The number of input and output ports can be configured with INPUT_PORTS and OUTPUT_PORTS. Both of them default to 5 (mesh router).

Beside this the overall NoC parameters need to be set:

  • NUM_DESTS is the number of destinations. Default: 32
  • PH_DEST_WIDTH is the width of the destination field in the header flit. It must match NUM_DESTS. Default: 5

The output port lookup for packets is defined with the LOOKUP parameter which has the width NUM_DESTS*OUTPUT_PORTS. For each destination it has a one-hot field that selects the output port. Such a lookup “table” is of course not a table, but usually synthesized to a combinational function by your synthesis tool. As the LOOKUP is most easy configured with concattenation, so that the order of ports is reversed internally.
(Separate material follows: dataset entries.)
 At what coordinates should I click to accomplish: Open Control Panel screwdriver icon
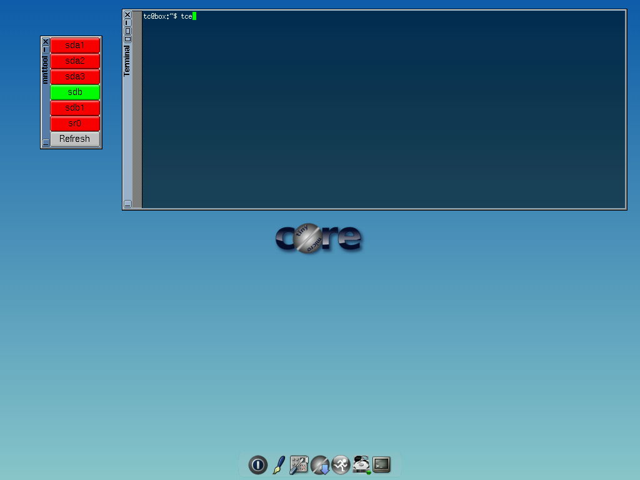click(299, 465)
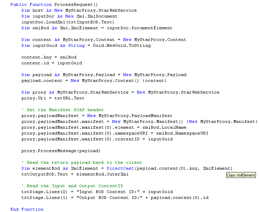Click the 'Read the return payload' comment
259x212 pixels.
82,162
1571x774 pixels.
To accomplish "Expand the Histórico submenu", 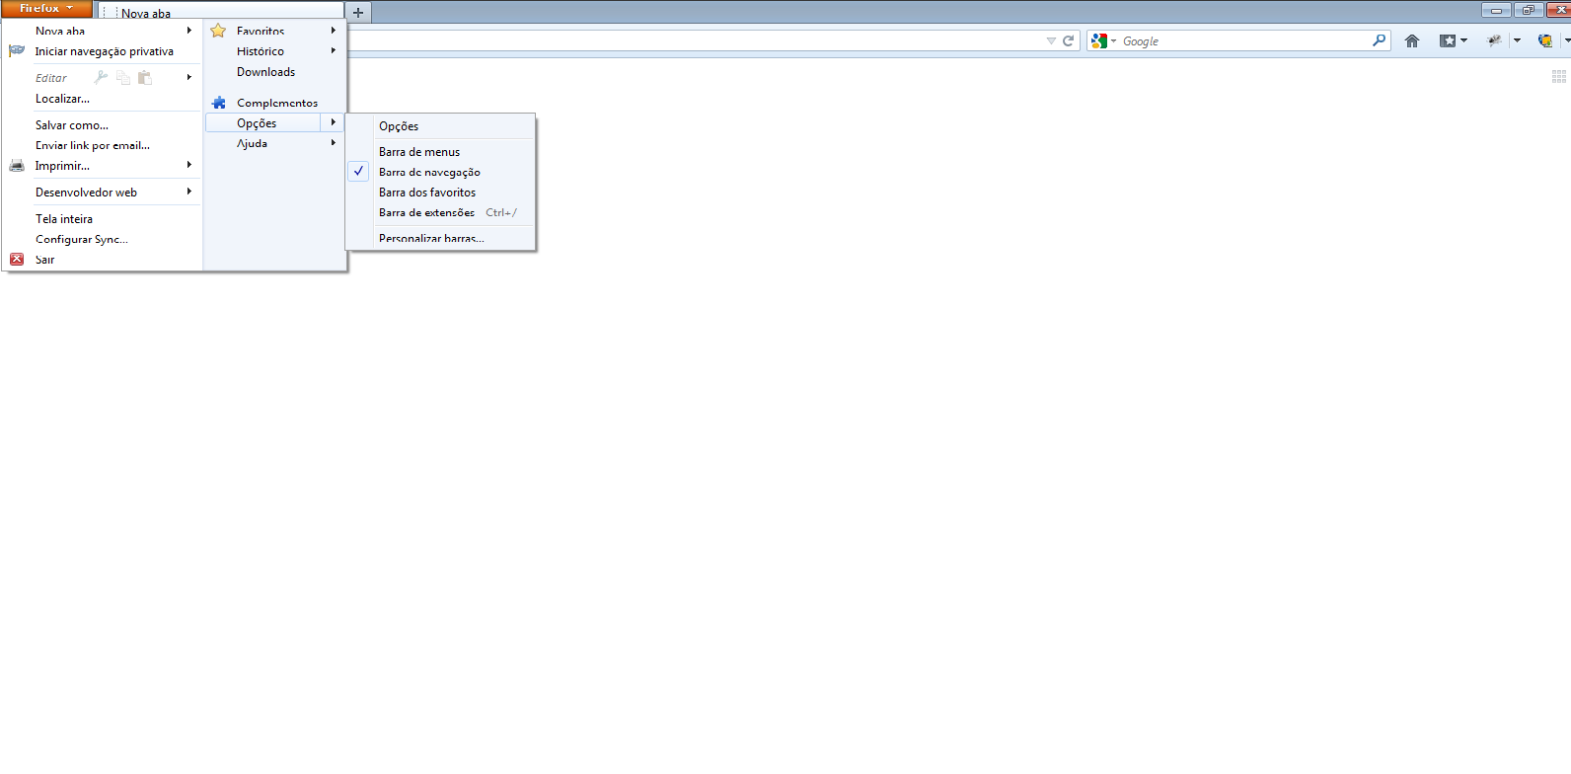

The router also allows for priorization of packets, meaning that when two packets want to use the same output buffer it always chooses the one with the higher priority (contrary to the default policy round robin). Priorities are enabled with setting USE_PRIO to 1 and then the next PH_PRIO_WIDTH bits after the PH_DEST_WIDTH bits are used to define priorities. You should be careful when using priorities.

Router Overview

The following sketch shows an overview of the router with INPUT_PORTS number of input stages and OUTPUT_PORTS number of output stages. Each input stage is a router and the lookup function. The switch can switch at maximum OUTPUT_PORTS*VCHANNELS flits er cycle, which is the maximum. The output stages contain the output port arbitration. The flits are then buffered and the output arbiter selects the virtual channel to transfer next.


On the outside there are flat signals with ordering port number, then virtual channel. For example a router with two input ports and two output ports and two vitual channels is connected like:

.in_valid({in_link_1_valid, in_link_0_valid}),
.in_ready({in_link_1_ready, in_link_0_ready})
.in_flit({in_link_1_flit, in_link_0_flit}),

.out_valid({out_link_1_valid, out_link_0_valid}),
.out_ready({out_link_1_ready, out_link_0_ready})
.out_flit({out_link_1_flit, out_link_0_flit}),

where the signals are defined like

wire [VCHANNELS-1:0] in_link_0_valid;
wire [VCHANNELS-1:0] in_link_0_ready;
wire [FLIT_WIDTH-1:0] in_link_0_flit;